Claude Agent SDK Integration

What the Agent Runner Is

The agent runner is a Node.js TypeScript process located at agent-runner/src/index.ts (~1,754 lines). It serves as the bridge between the Go backend and the Anthropic Claude API, wrapping the Claude Agent SDK (@anthropic-ai/claude-agent-sdk) to provide a multi-turn, streaming conversation experience.

The Go backend spawns one agent-runner process per active conversation. Communication happens via JSON lines over stdin/stdout — the backend writes user messages and control commands to the process's stdin, and the agent runner emits streaming events on stdout. Stderr is captured for diagnostics.

The agent runner has four core responsibilities:

Lifecycle management — Initialize the SDK, maintain the session across turns, handle shutdown
Event translation — Convert SDK events into JSON events the Go backend understands
Runtime control — Handle model changes, permission mode switches, interrupts, and file rewinds mid-session
MCP orchestration — Merge and manage MCP servers from multiple sources

graph LR
    Backend[Go Backend] -->|stdin JSON| AR[Agent Runner]
    AR -->|stdout JSON| Backend
    AR <-->|SDK| Claude[Claude API]
    AR <-->|stdio/SSE/HTTP| MCP[MCP Servers]

Persistent Multi-Turn Architecture

The most important architectural decision in the agent runner is its use of a streaming input generator pattern.

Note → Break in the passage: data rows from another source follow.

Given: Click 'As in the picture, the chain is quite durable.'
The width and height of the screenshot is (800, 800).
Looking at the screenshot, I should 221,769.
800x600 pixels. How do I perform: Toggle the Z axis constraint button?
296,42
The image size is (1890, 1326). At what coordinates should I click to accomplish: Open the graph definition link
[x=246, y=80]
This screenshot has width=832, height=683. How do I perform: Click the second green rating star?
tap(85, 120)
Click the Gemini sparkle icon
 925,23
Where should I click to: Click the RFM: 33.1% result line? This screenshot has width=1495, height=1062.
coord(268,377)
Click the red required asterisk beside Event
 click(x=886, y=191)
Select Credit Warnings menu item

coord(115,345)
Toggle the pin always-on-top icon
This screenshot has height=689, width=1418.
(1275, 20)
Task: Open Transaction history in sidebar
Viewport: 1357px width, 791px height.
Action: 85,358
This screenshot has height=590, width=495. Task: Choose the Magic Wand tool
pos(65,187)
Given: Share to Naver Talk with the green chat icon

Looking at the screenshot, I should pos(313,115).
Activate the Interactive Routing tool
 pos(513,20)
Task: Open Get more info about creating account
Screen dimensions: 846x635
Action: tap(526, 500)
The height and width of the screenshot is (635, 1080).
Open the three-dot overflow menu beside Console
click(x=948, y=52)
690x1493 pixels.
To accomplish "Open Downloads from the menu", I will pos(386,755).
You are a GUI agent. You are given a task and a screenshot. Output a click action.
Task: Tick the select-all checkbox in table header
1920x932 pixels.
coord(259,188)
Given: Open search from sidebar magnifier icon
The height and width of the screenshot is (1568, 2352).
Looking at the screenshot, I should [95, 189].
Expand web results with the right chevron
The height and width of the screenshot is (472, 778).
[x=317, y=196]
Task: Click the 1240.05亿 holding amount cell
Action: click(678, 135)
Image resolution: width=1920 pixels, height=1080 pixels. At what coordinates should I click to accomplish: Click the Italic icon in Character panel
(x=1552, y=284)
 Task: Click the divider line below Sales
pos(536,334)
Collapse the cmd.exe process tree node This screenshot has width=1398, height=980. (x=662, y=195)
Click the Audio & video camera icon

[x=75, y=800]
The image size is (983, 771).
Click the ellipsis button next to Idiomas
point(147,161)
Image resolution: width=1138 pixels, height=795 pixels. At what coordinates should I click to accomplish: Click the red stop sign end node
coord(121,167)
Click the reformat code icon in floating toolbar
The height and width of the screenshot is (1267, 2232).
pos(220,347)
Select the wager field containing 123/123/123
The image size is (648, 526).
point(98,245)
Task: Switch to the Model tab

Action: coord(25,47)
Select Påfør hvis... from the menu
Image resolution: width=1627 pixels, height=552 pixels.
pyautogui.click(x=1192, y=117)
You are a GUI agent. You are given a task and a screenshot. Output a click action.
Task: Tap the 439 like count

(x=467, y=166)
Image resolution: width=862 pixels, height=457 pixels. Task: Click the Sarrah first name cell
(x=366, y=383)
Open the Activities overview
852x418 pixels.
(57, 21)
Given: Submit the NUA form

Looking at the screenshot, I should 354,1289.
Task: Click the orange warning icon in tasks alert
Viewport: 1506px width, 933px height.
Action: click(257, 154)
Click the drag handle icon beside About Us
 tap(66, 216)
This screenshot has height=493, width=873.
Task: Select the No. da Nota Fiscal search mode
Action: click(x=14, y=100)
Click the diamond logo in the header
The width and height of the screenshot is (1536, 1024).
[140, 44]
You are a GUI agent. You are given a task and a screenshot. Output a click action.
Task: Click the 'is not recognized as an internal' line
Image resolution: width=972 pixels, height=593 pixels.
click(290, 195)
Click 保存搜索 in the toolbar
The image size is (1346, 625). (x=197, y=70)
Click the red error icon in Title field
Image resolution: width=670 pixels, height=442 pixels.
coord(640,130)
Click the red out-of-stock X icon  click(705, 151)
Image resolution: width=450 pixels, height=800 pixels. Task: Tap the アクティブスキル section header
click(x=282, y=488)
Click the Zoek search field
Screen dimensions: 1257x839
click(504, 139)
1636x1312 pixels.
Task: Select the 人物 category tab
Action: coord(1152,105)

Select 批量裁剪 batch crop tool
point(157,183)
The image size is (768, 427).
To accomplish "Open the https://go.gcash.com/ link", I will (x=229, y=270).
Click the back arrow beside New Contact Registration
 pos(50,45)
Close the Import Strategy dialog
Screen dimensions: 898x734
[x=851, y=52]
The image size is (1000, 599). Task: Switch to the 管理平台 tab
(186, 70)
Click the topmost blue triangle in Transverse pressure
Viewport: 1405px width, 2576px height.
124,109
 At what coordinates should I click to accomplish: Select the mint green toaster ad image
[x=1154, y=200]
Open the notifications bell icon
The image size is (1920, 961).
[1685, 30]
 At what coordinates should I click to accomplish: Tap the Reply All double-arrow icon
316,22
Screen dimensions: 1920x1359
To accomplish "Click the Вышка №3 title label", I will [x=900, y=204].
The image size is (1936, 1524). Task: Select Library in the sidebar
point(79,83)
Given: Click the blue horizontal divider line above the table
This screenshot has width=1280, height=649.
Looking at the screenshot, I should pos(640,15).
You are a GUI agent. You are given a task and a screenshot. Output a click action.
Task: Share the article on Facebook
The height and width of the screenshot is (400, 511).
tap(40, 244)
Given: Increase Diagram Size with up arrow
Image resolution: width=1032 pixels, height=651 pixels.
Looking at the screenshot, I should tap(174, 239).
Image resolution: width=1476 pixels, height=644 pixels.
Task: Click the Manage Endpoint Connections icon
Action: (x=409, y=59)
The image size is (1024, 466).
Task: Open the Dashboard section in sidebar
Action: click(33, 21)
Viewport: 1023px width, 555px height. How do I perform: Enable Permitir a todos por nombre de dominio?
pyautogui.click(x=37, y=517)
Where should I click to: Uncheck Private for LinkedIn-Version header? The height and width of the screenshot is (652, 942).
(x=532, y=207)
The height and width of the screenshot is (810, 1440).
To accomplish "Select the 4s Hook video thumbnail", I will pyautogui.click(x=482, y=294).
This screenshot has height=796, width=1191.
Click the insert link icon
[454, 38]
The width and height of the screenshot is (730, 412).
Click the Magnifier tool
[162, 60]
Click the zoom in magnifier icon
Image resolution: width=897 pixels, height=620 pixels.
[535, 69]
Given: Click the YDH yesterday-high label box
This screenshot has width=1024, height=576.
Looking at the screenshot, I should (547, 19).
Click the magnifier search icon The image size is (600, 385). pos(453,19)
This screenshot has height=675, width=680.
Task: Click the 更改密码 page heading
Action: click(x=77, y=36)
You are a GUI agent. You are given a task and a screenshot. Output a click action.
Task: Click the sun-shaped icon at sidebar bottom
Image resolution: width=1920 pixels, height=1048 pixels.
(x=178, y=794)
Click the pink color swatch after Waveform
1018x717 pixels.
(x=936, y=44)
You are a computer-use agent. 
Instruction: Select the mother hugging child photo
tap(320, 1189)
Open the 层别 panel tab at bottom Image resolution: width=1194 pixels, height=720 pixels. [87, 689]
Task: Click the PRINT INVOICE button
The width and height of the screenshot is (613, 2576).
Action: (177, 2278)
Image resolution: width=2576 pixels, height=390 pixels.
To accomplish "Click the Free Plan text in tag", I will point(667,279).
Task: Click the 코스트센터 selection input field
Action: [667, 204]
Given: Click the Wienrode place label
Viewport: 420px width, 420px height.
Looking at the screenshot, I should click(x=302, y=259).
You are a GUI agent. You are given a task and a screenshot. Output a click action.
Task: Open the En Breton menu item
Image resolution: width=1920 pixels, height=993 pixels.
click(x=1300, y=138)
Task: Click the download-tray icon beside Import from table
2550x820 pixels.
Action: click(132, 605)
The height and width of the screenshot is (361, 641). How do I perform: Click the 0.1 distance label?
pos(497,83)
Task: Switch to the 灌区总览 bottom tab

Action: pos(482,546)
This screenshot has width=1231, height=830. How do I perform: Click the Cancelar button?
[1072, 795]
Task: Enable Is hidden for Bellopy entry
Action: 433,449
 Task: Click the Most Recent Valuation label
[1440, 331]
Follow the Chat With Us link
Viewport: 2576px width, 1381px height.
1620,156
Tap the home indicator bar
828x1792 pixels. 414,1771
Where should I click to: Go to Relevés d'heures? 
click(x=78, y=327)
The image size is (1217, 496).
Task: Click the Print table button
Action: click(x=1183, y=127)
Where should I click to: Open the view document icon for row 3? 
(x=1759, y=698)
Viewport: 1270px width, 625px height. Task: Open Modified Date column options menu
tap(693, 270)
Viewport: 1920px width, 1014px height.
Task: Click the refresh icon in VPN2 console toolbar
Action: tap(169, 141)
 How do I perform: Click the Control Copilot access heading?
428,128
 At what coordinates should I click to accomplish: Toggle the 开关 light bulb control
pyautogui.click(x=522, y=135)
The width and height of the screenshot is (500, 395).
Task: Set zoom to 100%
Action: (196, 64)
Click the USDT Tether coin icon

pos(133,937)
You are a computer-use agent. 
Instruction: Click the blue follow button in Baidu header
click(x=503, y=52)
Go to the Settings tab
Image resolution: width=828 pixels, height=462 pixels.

Rather than spawning a new process for each turn (which would require --resume to reload state), a single query() call persists for the entire session lifetime.

An async generator function called messageStream() yields user messages to the SDK one at a time. Between yields, the generator blocks waiting for the next message from stdin. The SDK processes each message, generates a response (which the agent runner captures via a for-await loop), and then asks the generator for the next message.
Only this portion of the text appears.